Toxoplasmosis is an infectious disease caused by the protozoan parasite Toxoplasma gondii that infects a wide range of animals, including man and birds. The objective of the study was to isolate T. gondii in pigs slaughtered at the Addis Ababa abattoir. A total of 290 sera were examined for T. gondii antibodies (IgG) using the Direct Agglutination Test (DAT) of which 111 pigs (38.28%; 95% confidence interval [CI]: 32.65%-44.14%) were seropositive. Hearts of fifty seropositive pigs and two pooled pig heart samples (portion of 4 pig hearts per pool) were used for the study. For the isolation of T. gondii, 50 g heart tissue was ground, digested with acid-pepsin and inoculated intraperitoneally into mice (5 mice/sample). Viable T. gondii was isolated from hearts of 24 of 50 (48%; 95% CI: 33.7%-62.6%) seropositive pigs and from the two pooled seronegative pig hearts. All isolates were asymptomatic except one isolate from Bishoftu which was lethal for mice on day 28 post-inoculation. There was a perfect agreement (k=0.85) between DAT and microscopic cyst detection in mice. The study suggests that pork containing viable T. gondii is released onto markets for consumers. Therefore, enforcing hygienic measures, public education, provision of rendering facilities and further studies deserve consideration. This is the first report of isolation of viable T. gondii from pigs in Ethiopia.

Keywords

Bioassay; Pig; Toxoplasma gondii; Addis ababa; DAT

Introduction

Toxoplasmosis is an infectious disease caused by the protozoan parasite Toxoplasma gondii that infects a wide range of animals, including man and birds. Members of the cat family, most importantly the domestic cat, play a crucial role in the epidemiology of toxoplasmosis as definitive hosts through shedding of oocysts [1,2]. All warm blooded animals and humans serve as intermediate hosts [3,4].
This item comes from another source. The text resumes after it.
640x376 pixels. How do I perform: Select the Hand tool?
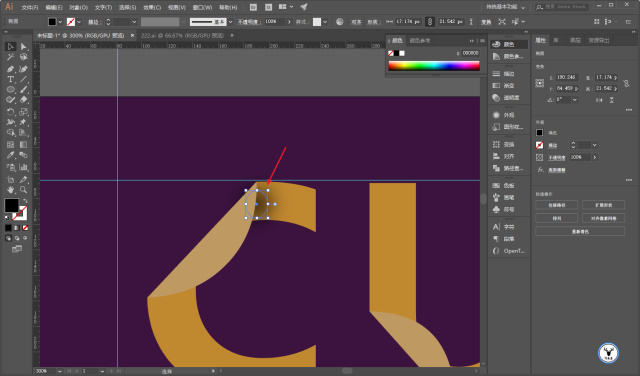point(11,189)
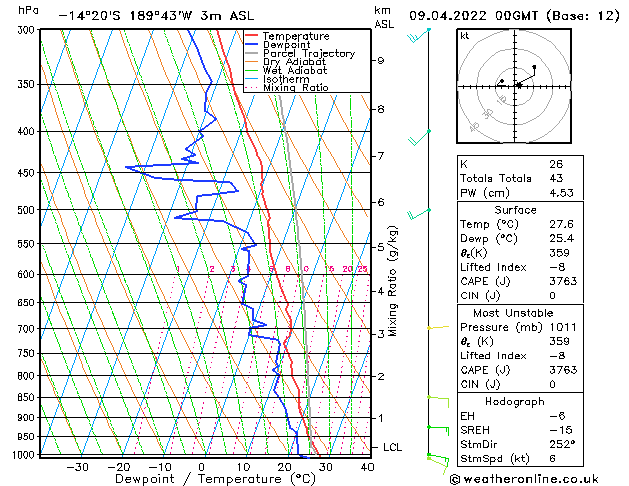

Among livestock, pigs, sheep and goats are more susceptible to T. gondii than cattle and chicken. Infection with T. gondii occur when pigs, and other animals, accidentally ingest oocysts in soil or water, or eat tissues of infected rodents, wildlife, or meat containing tissue cysts [2,5,6]. This parasite cause abortion, still birth, neonatal death and fetal mummification in female pigs, sheep and goats infected for the first time during pregnancy, leading to significant economic losses to farmers [1,5]. Toxoplasmosis is a zoonotic disease with a high impact on public health [7]. Human infections may go unnoticed or may cause various signs and symptoms depending on the patient’s immune and general health status [8,9]. Seroepidemiological studies have demonstrated the huge impact of pork contaminated with tissue cysts on the transmission of toxoplasmosis to humans [10]. It is also known that a single pig intended for human consumption contaminated with cysts in muscle tissue is capable of transmitting the infection between 200 and 400 individuals [11].

Due to the importance of T. gondii for animals and public health, and the absence of studies on isolation of the causative organism from pigs in Ethiopia, the present study was undertaken with the objectives of isolation of T. gondii from pigs slaughtered for human consumption at Addis Ababa abattoir by bioassay in mice.

Material and Methods

Study area

The study was conducted at the Addis Ababa abattoir. Addis Ababa lies in the central highlands of Ethiopia at an altitude of 2,200 to 3,300 meters above sea level (masl). The average annual temperature is 21°C with relative humidity varying between 70% to 80% during the rainy season and 40% to 50% during the dry season. The area receives an average of 1800 mm rain annually [12]. Addis Ababa abattoir slaughters on average 25 pigs once a week in the afternoon. At the abattoir carcasses stay hanging at the end of the slaughter line until distributed during the next morning without treatment (salting or freezing) to owners for selling to various Addis Ababa supermarkets [13].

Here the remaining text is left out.